最澄新撰とも偽書とも言われる「末法燈明記」の電子テクスト化に着手した。法然・親鸞・栄西・日蓮等の鎌倉新仏教勢力は、最澄真筆としてそれぞれの主張にこれを引用するが、鎌倉初期以前にこの書がたち現れたことがないのは、偽書の可能性を払拭できない。

また、その記述は、末法理論の解析に始まり、現在(延暦二十年頃)を像法末と規定し、すぐ目前に迫った末法の世にあっての仏者の在り方を述べるに、驚天動地の記述が続く。

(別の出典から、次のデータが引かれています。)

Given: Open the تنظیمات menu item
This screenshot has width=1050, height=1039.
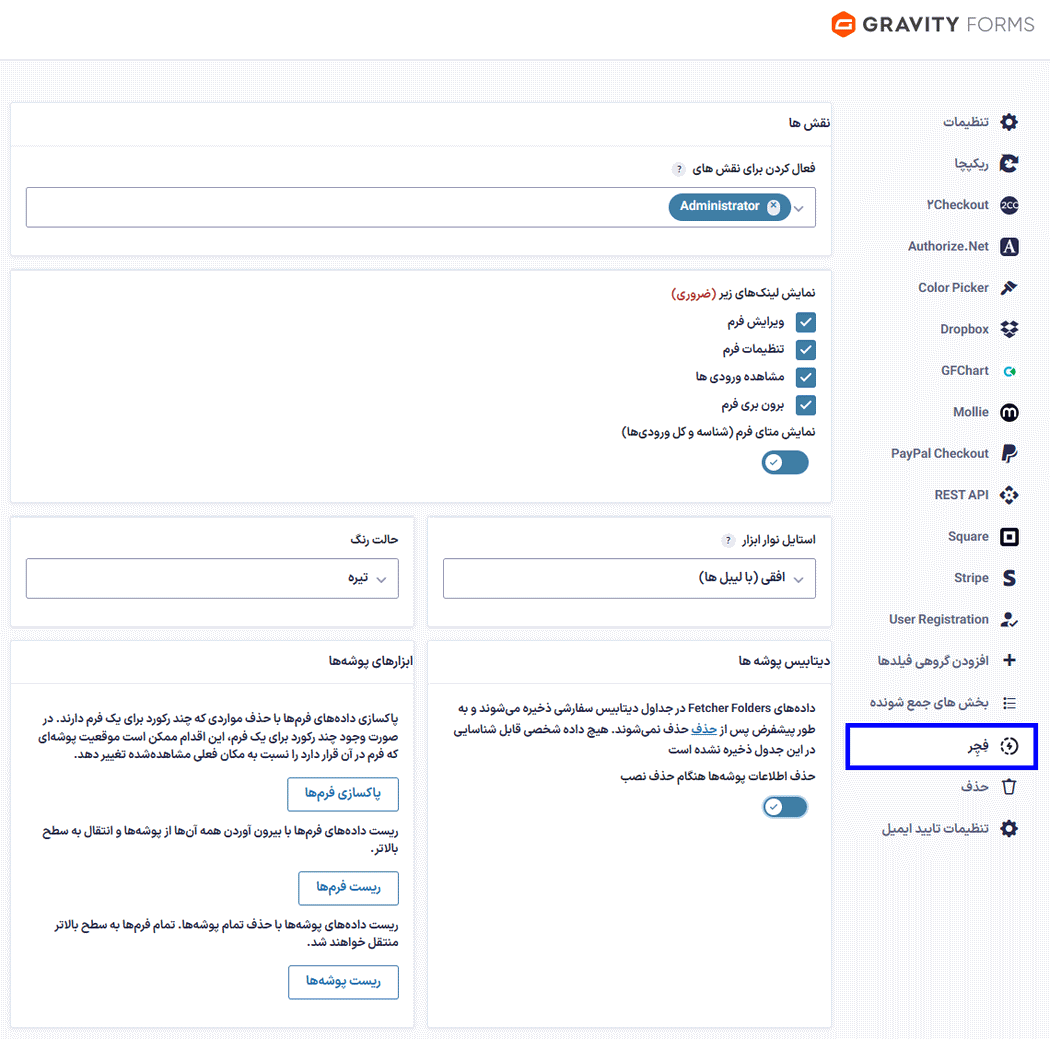Looking at the screenshot, I should pyautogui.click(x=966, y=122).
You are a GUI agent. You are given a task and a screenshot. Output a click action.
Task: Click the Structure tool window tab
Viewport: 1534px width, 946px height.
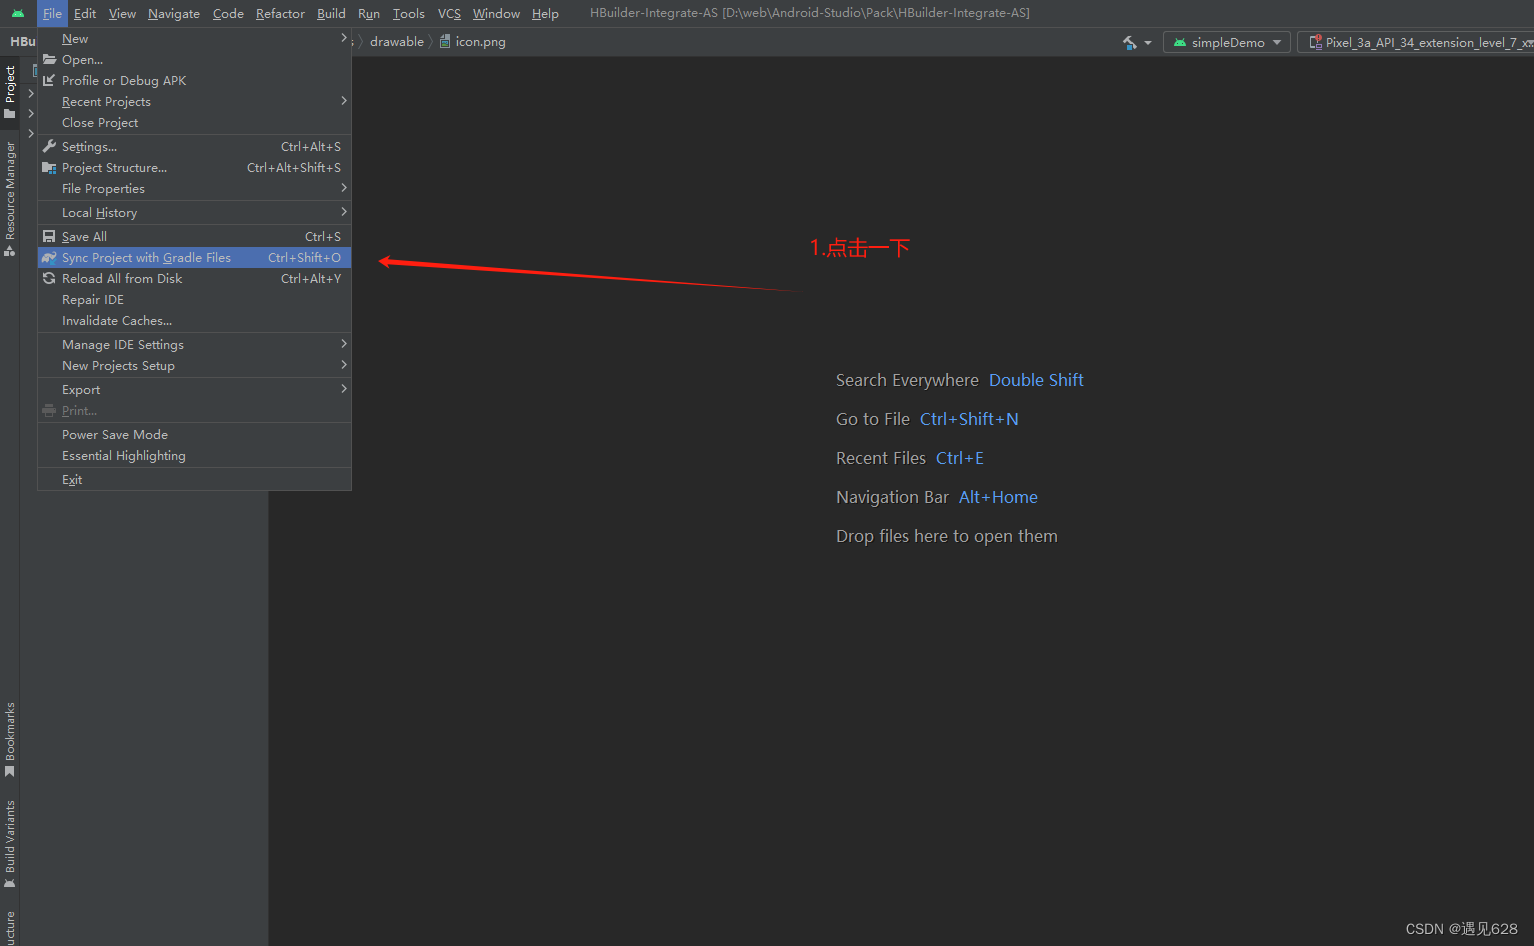[x=10, y=925]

持戒の実践は、街中に虎がいない如く、在り得ぬことであり、破戒無戒の僧であっても、世を救う有り難い存在として敬わねばならぬ、国政はそれを制御してはならぬ、そうした教行が失われた世であっても、仏の大慈大悲の信が厳然として存在し、破戒無戒に満ち満ちたその世界でさえも、一本の燈明を持ち続けるというのである。

僕は、その核心部分が鎌倉新仏教の援護射撃になっている点(実際には、それぞれの宗教家は都合のよい部分だけを援用しているのだが)、最澄自身がこれを叙述すべき時代的必然性という点について留保を感じるのである。

それにしても、危ないがゆえに魅力的なこの思想書、僕は、この頂の見えぬ巨峰への登攀を始めることとする。